Specjaliści z Departamentu Ochrony Przyrody twierdzą, że żaden kraj Unii Europejskiej nie uzyskał i nie może uzyskać w zgodzie z prawem wspólnotowym statusu kraju wolnego od organizmów genetycznie modyfikowanych. Austria próbowała w przeszłości nadać części swego terytorium status "strefy wolnej od GMO", ale Komisja Europejska uznała proponowane przepisy za niezgodne z prawem UE.
Oczywiście należy sprecyzować samo pojęcie "kraj wolny od GMO". Całkowita rezygnacja z wykorzystywania organizmów genetycznie zmodyfikowanych oznacza nie tylko brak upraw roślin genetycznie zmodyfikowanych i hodowli zwierząt transgenicznych, ale także odstąpienie od wykorzystywania pasz GM, żywności genetycznie zmodyfikowanej, leków zawierających lub wytworzonych przy udziale GMO a także mikroorganizmów i organizmów genetycznie zmodyfikowanych wykorzystywanych w ochronie środowiska (bioremediacje) i przemyśle.
Takie działanie byłoby nie tylko nieracjonalne ale i szkodliwe. Obecny rząd określił szczegółowo w Ramowym Stanowisku Rządu RP dotyczącym organizmów genetycznie zmodyfikowanych (GMO) kierunek swojej polityki w zakresie GMO i wypowiedział się jednoznacznie za prowadzeniem prac zamkniętego użycia GMO (w systemach zamkniętych z zastosowaniem technik inżynierii genetycznej wytwarza się m.in. środki farmaceutyczne).
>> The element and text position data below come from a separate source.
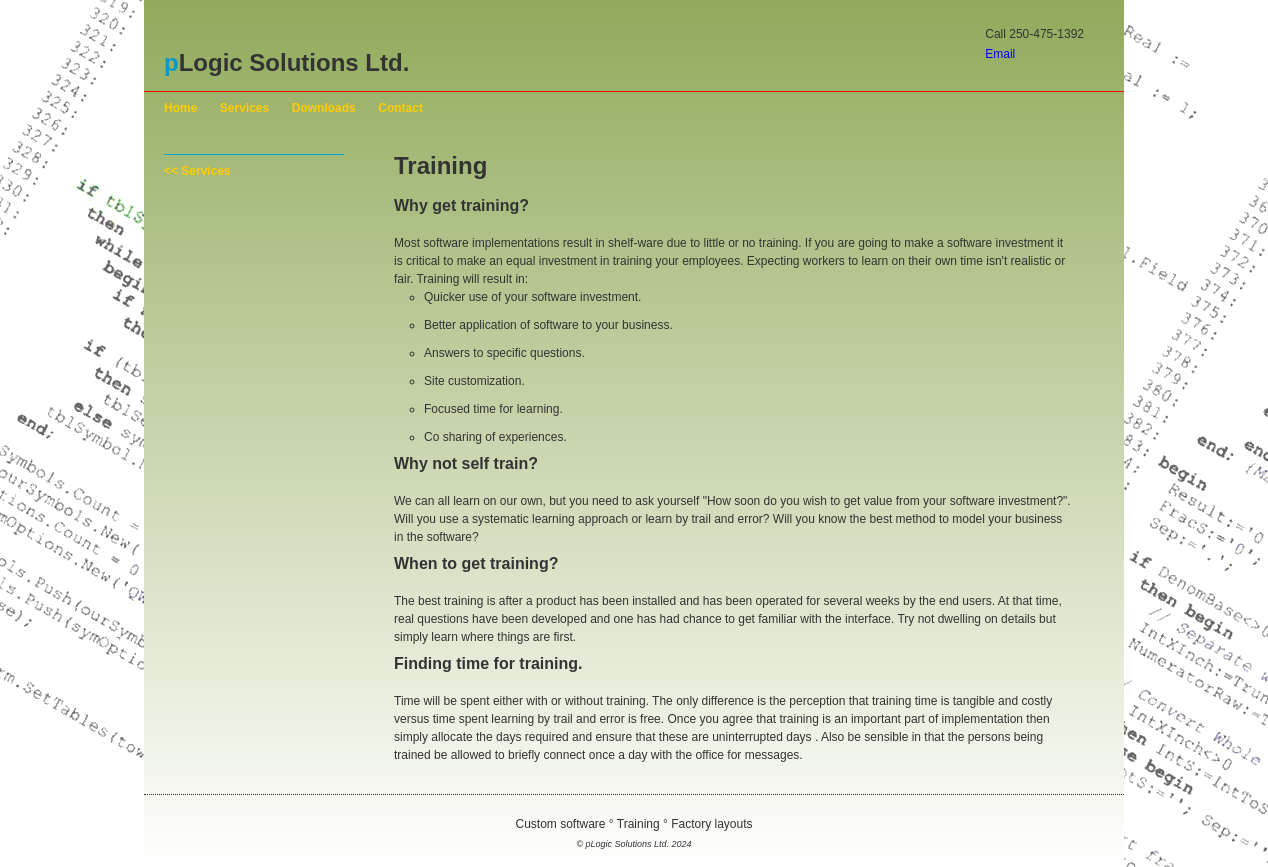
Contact (400, 108)
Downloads (324, 108)
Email (1000, 54)
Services (244, 108)
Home (180, 108)
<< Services (197, 171)
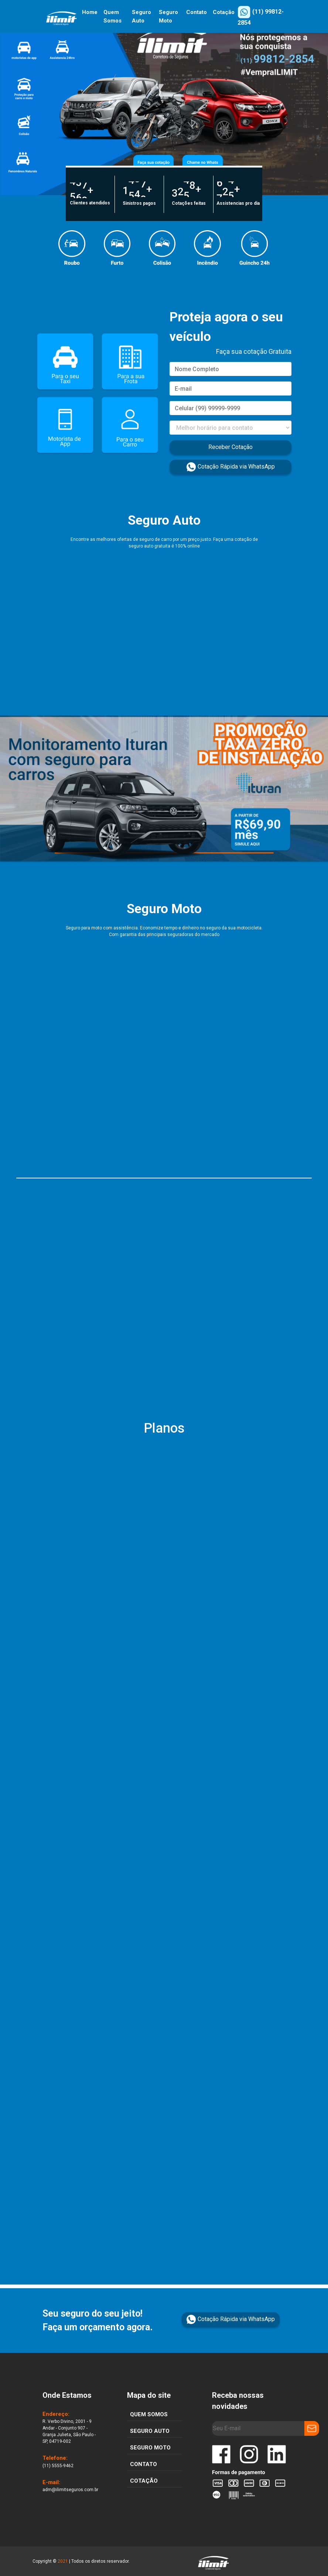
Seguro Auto (141, 16)
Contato (196, 12)
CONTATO (143, 2464)
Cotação (224, 12)
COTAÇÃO (144, 2480)
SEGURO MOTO (150, 2447)
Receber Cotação (230, 446)
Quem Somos (112, 16)
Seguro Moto (168, 16)
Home (90, 12)
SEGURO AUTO (150, 2431)
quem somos (149, 2414)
Dlatego polski rząd nie występował do Komisji Europejskiej z żadnym wnioskiem o uzyskanie statusu "kraju wolnego od GMO". Występował natomiast z projektem ustawy "Prawo o organizmach genetycznie zmodyfikowanych". W projekcie tym znajdują się m.in. przepisy dotyczące prowadzenia upraw roślin genetycznie zmodyfikowanych i koegzystencji a także ustanawiania stref wolnych od GMO.
Przepisy dotyczące koegzystencji (współistnienia trzech typów upraw - ekologicznych, konwencjonalnych i upraw roślin transgenicznych) wymagają notyfikacji zgodnie z dyrektywą ustanawiającą procedurę udzielania informacji w zakresie norm przepisów technicznych (jest to tzw. notyfikacja techniczna). Projekt został notyfikowany do Komisji Europejskiej w dniu 19 grudnia 2008 r.
Wyznaczony przez Komisję Europejską obowiązkowy termin wstrzymania procedury legislacyjnej upływa w dniu 20.03.2009 r. Do tej pory Ministerstwo Środowiska nie otrzymało opinii KE do projektu ustawy. Dlatego doniesienia o tym, że rząd nie przekonał Brukseli do swoich propozycji legislacyjnych są przedwczesne.